Le constat de la perte de sens, nous le partageons tous. Un commissaire au Plan disait : après l'autonomie des mandarins, nous sommes passés à l'autocratie des managers, selon laquelle les blouses blanches sont soit soumises soit démises, avec des jeux de concurrence entre les services. Vous avez auditionné un certain nombre de nos collègues, qui ont affirmé que tout allait bien dans les hôpitaux ! Il faut aussi examiner les processus de nomination. L'un des gros problèmes de la loi HPST, c'est que les chefs de service sont nommés par les directeurs d'hôpitaux. Cela soulève le problème de la liberté d'expression, y compris déontologique, des blouses blanches. Nombre de sénateurs et de sénatrices sont médecins ; vous savez que l'indépendance des soignants est importante, qui a finalement été aliénée par la nomination de collègues aux postes clés. Certains managers dirigent même une technostructure médico-administrative. Cela joue contre l'hôpital et, surtout, va à l'encontre de la santé des malades.

J'évoquerai trois points concernant le traitement à mettre en oeuvre autour de l'humanité, de la proximité et de la gouvernance.

La gouvernance est la première réforme à effectuer dans tout le système de santé, au-delà de l'hôpital. La loi HPST a été le point d'orgue, mais ce glissement perdure depuis des années. On s'est trompé d'objectif : on a mis à la première place les économies au lieu des soins, et donc les gestionnaires avant les soignants. Il faut renverser le paradigme en soignant mieux par une meilleure rationalisation des moyens. Cela suppose de mettre des soignants aux manettes. Il est intolérable qu'un chef de service reçoive des ordres d'un jeune directeur, frais émoulu de Sciences Po et de l'école de Rennes, qui lui explique que, par souci d'économies, il devra choisir un seul type d'instrument pour ses opérations. Ce sont les malades qui en pâtissent, d'autant que les coûts pour la collectivité seront supérieurs à long terme.

La gouvernance est un vrai problème, pas seulement à l'hôpital, mais également dans les agences régionales de santé (ARS). Il faut à tout prix remédicaliser cette gouvernance, ce qui présenterait aussi l'avantage de favoriser une évolution intéressante dans la carrière des soignants. Un chirurgien, un urgentiste ou un anesthésiste-réanimateur pourrait devenir directeur médical à l'hôpital au lieu - pardonnez-moi ces propos un peu crus - de devenir alcoolique, dépressif ou de démissionner ! La gestion des hôpitaux mériterait d'être bicéphale, avec des directeurs médicaux qui effectueraient des fonctions administratives à mi-temps, tout en continuant d'exercer leur spécialité. Le président de la commission médicale d'établissement (CME), élu, n'est pas libre, car il doit rendre des comptes. De plus, il est souvent déconnecté de la réalité médicale. Cette option de remédicalisation de la gouvernance serait possible à tous les échelons : hôpital, ARS.
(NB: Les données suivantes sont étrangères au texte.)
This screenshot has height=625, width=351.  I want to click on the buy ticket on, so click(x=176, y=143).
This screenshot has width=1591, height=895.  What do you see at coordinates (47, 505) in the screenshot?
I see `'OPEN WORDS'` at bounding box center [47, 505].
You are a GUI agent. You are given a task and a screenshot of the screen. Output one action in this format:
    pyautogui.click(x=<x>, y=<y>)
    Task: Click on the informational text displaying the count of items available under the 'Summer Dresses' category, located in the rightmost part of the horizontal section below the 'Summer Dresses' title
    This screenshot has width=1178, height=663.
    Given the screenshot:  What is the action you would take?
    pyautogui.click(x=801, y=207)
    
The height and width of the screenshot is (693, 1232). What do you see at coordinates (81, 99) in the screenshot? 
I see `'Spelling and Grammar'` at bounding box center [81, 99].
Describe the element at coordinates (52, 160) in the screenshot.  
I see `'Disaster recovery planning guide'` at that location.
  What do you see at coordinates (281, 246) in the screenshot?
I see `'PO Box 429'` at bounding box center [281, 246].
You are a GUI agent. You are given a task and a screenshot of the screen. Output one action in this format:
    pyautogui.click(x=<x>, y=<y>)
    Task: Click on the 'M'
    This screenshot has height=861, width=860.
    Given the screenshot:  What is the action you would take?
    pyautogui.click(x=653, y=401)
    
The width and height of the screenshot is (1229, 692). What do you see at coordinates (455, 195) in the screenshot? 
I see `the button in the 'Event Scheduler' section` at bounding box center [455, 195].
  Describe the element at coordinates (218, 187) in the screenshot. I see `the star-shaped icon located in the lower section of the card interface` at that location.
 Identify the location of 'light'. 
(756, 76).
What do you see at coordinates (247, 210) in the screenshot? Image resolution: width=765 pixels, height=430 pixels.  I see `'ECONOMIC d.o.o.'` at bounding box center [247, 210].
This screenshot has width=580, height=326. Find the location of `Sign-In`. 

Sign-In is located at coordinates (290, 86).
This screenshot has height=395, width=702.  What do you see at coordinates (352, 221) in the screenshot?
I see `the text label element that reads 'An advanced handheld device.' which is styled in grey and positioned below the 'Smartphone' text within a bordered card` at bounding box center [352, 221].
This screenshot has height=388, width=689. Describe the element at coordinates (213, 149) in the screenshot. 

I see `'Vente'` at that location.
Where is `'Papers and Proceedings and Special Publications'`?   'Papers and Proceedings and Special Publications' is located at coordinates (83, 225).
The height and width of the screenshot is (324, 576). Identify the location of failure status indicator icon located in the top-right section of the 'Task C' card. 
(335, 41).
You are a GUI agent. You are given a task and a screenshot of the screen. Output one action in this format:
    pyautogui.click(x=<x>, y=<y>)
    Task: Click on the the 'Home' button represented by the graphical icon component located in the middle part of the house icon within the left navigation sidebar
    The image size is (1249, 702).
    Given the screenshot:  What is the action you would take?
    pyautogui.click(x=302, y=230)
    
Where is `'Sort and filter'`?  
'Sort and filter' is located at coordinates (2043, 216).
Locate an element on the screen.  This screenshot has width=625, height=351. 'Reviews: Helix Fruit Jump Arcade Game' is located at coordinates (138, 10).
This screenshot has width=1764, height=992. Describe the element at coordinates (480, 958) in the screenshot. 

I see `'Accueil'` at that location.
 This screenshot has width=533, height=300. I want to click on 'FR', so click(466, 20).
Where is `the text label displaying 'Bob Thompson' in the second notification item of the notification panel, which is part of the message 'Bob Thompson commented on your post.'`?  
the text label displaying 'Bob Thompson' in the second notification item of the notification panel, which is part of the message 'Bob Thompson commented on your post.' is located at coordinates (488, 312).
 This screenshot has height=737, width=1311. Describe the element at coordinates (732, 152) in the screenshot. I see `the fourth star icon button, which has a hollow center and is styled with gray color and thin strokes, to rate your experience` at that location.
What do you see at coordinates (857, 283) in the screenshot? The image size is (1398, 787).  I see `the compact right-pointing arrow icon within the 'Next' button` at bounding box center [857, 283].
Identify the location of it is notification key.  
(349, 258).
Deuxième axe intéressant : la proximité.

Cette crise sanitaire a montré le démantèlement du tissu hospitalier de proximité. Il faut revenir à des choses simples : niveau 1, la médecine générale, ambulatoire ; niveau 2, l'hôpital de proximité ; niveau 3, le CHU. Or ce dernier fait l'objet de toute la concentration par ceux qui y ont intérêt. Les hôpitaux de proximité disparaissent les uns après les autres, alors qu'ils représentent un échelon intéressant, notamment pour les généralistes qui ne veulent plus s'installer dans un endroit dépourvu de tout recours hospitalier. Nous rêvons tous d'un système où le médecin de premier recours peut être en contact avec l'urgentiste de l'hôpital de proximité, qui peut lui-même coopérer, par télétransmission, avec le radiologue de garde dans un centre hospitalier (CH). De l'ordre de 5 % des malades se rendant aux urgences constituent des cas graves ; ils pourraient être exfiltrés directement sur le niveau 3 si leur état le nécessite. Or les hôpitaux de proximité disparaissent, en dépit du Ségur et de la stratégie « Ma santé 2022 ».